WHAT IS BEING ASKED: Rewrite the stretch of lines from the one containing "Click the circular" through the one containing "click(1111, 146)" as a numbered list, skipping blank lines and leaving out the pictures.

DATA SECTION:

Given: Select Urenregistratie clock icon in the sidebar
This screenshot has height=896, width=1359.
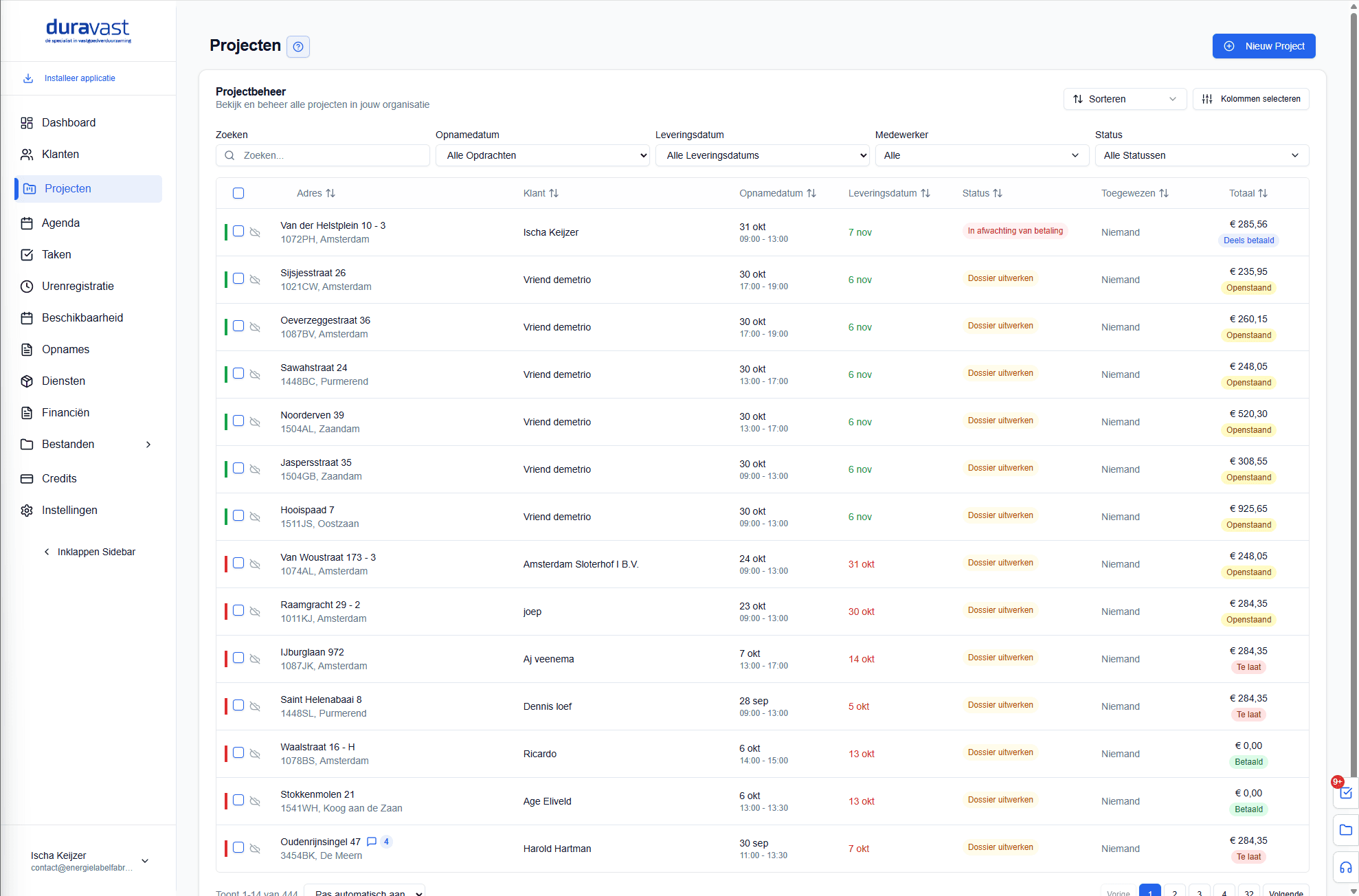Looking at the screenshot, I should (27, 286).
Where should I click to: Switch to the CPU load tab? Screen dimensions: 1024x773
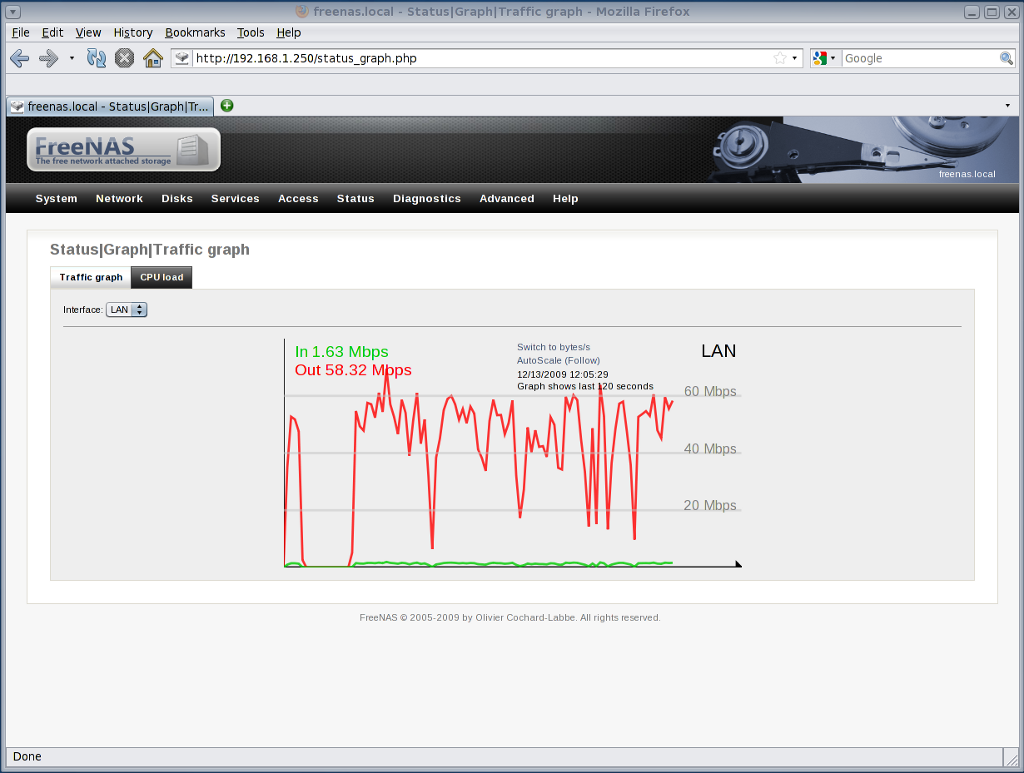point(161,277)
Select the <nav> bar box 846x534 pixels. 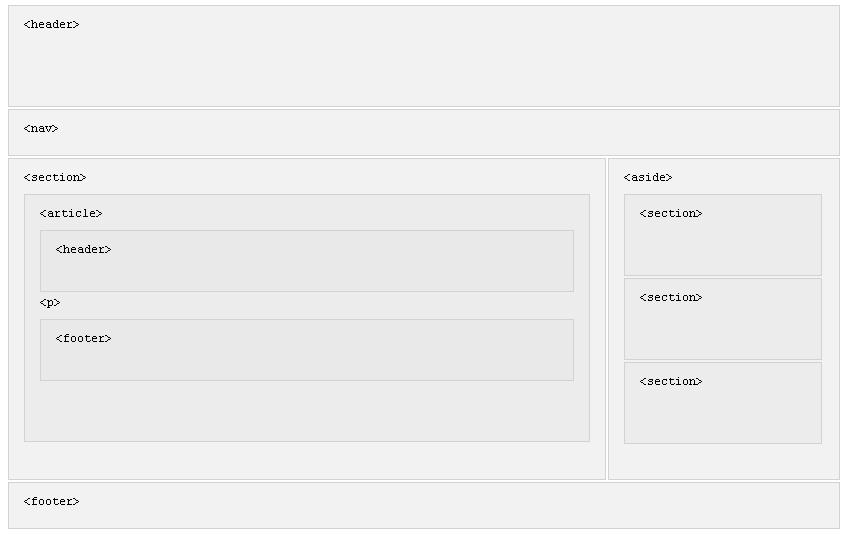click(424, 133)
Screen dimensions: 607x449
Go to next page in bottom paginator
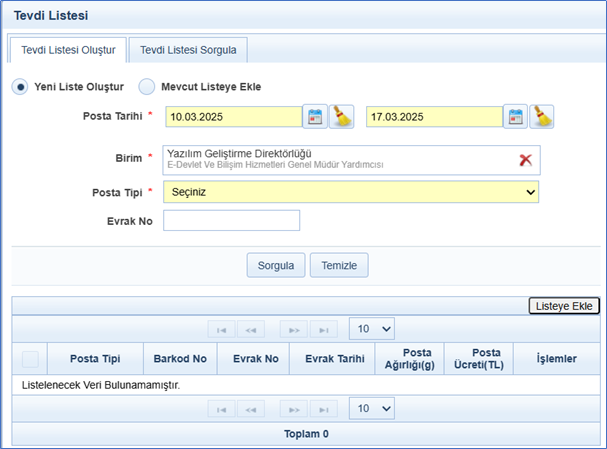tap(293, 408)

...

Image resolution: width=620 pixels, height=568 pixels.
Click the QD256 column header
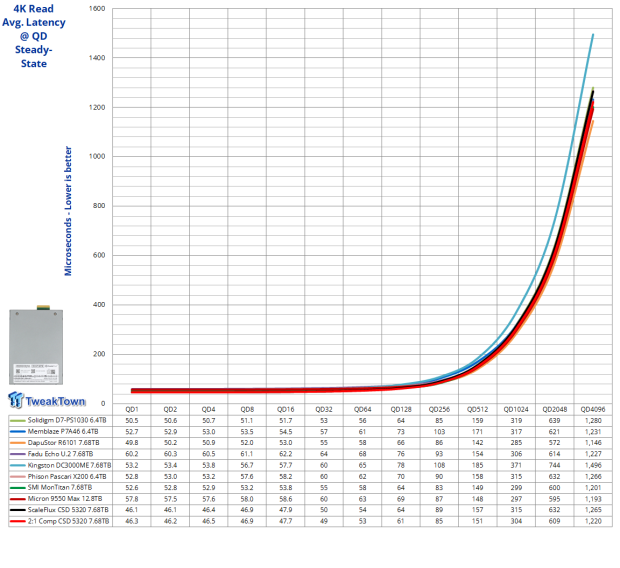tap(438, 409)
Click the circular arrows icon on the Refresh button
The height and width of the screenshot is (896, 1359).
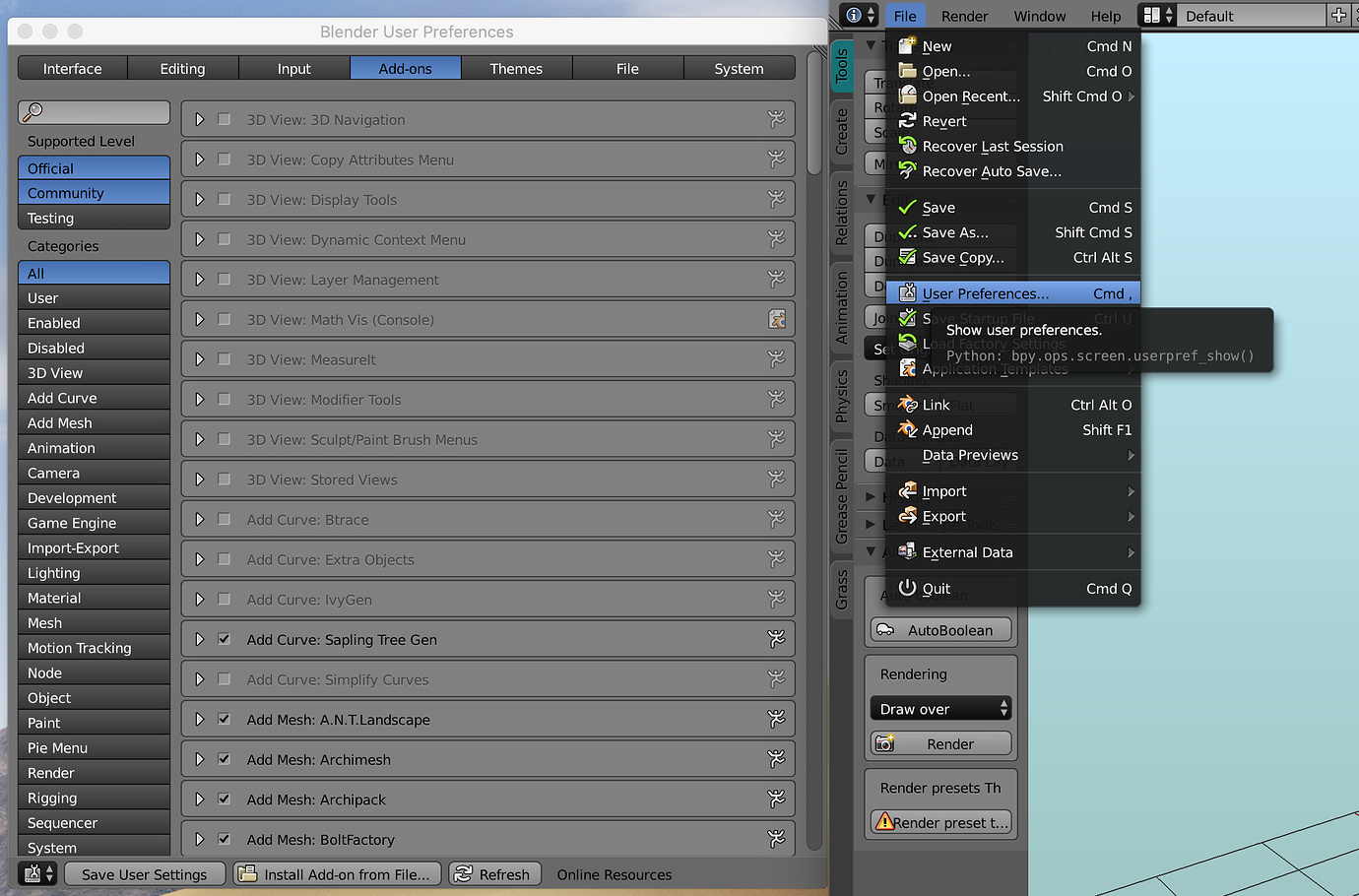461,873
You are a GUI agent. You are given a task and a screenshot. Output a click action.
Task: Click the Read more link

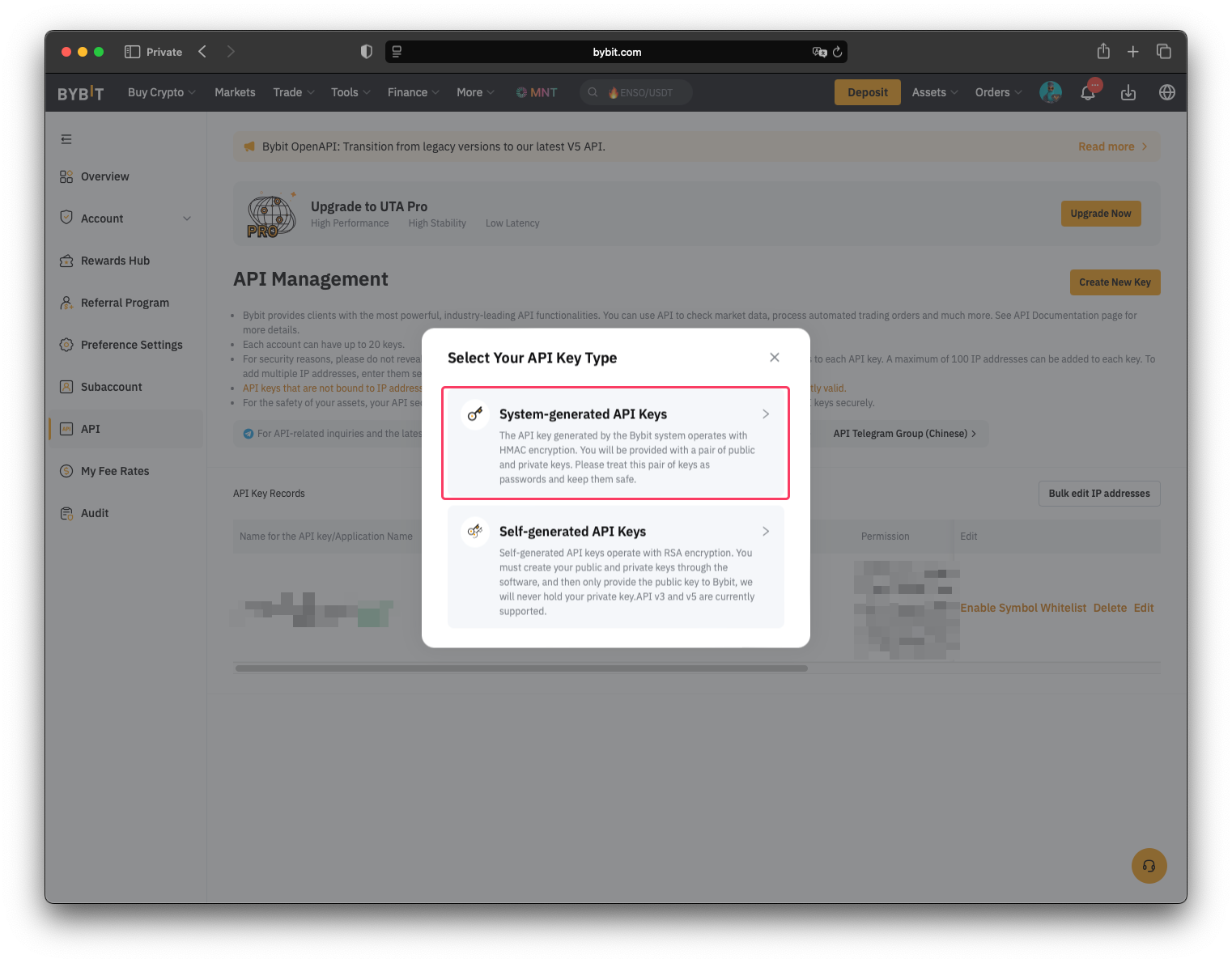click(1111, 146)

==

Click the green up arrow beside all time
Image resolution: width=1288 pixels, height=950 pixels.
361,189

ANSWER IN FULL:
1. Click the circular arrows icon on the Refresh button
2. The height and width of the screenshot is (896, 1359).
3. 461,873
4. You are a GUI agent. You are given a task and a screenshot. Output a click action.
5. Task: Click the Read more link
6. click(1111, 146)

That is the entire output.